Mademoiselle de Rousset a su, par un coup hardi, les raisons véritables de la détention du marquis ; elles sont si graves qu’il faut que madame de Sade soit folle pour conserver ses illusions. (21 octobre 1780).

Bonjour, mon très cher et monsieur l’avocat. Eh bien ! Que pensons-nous de notre silence mutuel ? Il n’est, ma foi, pas joli…… Les affaires sont toujours dans la même position et elles le seront, je le crois, longtemps. Après beaucoup de longueurs et de promesses vagues, j’ai voulu voir et mis madame de S. à portée de voir par elle-même les motifs de détention. Ce n’était pas une chose aisée ; la personne assez hardie pour faire le coup a hasardé et couru le risque de la galère ou d’une prison perpétuelle. Il s’en est tiré » j’en ai eu la fièvre plusieurs jours. Nous avons su par ce coup hardi que la chère présid… n’était pas si coupable que nous le pensions. Il a des ennemis mérités encore plus forts. Il faut la mort des uns et l’oubli des autres pour espérer quelque chose. Tout cela me paraît long et un peu chimérique, relativement au mot « liberté ». Mille preuves d’impossibilité n’empêchent pas que madame de S. n’espère toujours et ne se fasse l’illusion la plus complète sur le présent et sur l’avenir.
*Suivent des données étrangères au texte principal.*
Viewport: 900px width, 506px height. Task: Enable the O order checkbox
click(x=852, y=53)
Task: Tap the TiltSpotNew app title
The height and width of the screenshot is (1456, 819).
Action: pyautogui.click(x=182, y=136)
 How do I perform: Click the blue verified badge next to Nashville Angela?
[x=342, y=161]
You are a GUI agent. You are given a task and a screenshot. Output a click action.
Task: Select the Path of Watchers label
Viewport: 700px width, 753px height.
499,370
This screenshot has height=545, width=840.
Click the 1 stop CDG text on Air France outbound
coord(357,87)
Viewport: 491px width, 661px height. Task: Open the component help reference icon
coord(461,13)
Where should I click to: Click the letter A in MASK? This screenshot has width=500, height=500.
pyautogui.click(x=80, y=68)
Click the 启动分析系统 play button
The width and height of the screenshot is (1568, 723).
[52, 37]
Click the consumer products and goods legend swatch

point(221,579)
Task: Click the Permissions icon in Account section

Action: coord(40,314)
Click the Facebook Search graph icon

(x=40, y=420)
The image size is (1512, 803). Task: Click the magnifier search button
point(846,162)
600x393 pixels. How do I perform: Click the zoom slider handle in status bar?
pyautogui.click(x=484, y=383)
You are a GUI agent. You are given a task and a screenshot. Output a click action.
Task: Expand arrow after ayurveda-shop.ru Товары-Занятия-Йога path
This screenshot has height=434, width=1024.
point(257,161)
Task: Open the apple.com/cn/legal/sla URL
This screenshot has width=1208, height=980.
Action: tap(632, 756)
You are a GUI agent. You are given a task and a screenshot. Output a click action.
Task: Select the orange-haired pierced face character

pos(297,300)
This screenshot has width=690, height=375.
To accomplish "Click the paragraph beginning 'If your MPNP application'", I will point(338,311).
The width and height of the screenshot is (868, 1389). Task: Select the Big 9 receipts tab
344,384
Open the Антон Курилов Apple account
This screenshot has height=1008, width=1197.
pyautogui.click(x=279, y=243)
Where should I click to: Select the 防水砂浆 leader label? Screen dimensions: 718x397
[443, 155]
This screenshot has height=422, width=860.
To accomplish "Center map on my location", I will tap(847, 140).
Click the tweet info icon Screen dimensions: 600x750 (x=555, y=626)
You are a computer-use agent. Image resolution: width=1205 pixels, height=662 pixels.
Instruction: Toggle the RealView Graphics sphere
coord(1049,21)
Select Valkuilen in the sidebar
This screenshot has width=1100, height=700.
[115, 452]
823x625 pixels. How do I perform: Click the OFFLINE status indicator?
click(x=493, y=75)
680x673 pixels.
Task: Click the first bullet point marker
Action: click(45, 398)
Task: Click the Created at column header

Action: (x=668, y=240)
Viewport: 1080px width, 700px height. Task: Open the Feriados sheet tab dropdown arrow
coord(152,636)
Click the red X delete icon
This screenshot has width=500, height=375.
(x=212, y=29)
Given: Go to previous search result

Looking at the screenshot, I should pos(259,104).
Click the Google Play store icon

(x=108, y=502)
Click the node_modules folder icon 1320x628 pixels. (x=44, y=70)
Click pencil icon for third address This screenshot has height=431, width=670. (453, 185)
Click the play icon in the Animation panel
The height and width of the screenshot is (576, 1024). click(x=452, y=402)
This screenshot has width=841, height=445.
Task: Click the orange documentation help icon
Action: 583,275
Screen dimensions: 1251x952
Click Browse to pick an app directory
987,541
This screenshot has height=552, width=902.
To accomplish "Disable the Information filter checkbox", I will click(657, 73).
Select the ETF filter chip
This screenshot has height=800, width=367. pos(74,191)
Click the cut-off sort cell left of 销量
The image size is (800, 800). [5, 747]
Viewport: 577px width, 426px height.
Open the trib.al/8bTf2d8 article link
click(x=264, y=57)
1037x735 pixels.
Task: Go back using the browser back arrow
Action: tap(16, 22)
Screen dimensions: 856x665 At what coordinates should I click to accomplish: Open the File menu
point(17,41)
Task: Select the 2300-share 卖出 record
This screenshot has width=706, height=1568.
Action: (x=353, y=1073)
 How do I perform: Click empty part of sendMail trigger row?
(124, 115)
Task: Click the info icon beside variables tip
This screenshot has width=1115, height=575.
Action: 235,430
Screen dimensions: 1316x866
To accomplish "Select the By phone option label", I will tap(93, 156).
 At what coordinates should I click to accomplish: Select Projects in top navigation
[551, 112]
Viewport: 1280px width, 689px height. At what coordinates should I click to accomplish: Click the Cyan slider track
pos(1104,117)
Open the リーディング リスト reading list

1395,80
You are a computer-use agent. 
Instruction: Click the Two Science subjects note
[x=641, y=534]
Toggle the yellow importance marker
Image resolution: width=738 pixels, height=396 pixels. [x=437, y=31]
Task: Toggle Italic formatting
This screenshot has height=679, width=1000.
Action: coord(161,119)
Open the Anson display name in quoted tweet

Comme la nature de ses affaires et le rôle d’amie que je joue auprès d’elle méritaient la plus grande sincérité et la plus parfaite franchise, je l’ai fait à travers toutes sortes d’orages et mille et un millions de désagréments qu’elle aurait pu m’épargner si elle avait eu plus d’éducation, plus de grandeur d’âme ou, pour tout abréger, de ces sentiments naturels et délicats que la naissance donne et que la vertu et la justice soutiennent jusqu’au tombeau. Enfin, mon cher ami, il est des individus si baroquement organisés qu’ils inspirent plus de pitié que de colère. Celui-ci est du nombre, je l’ai bien examiné et disséqué. Je ne suis plus si étonnée que l’infortuné ait tant fait de sottises ; il lui aurait fallu une personne qui eût du nerf ; celle-ci n’a que des fibres, ou filaments tissus ou ourdis par les araignées……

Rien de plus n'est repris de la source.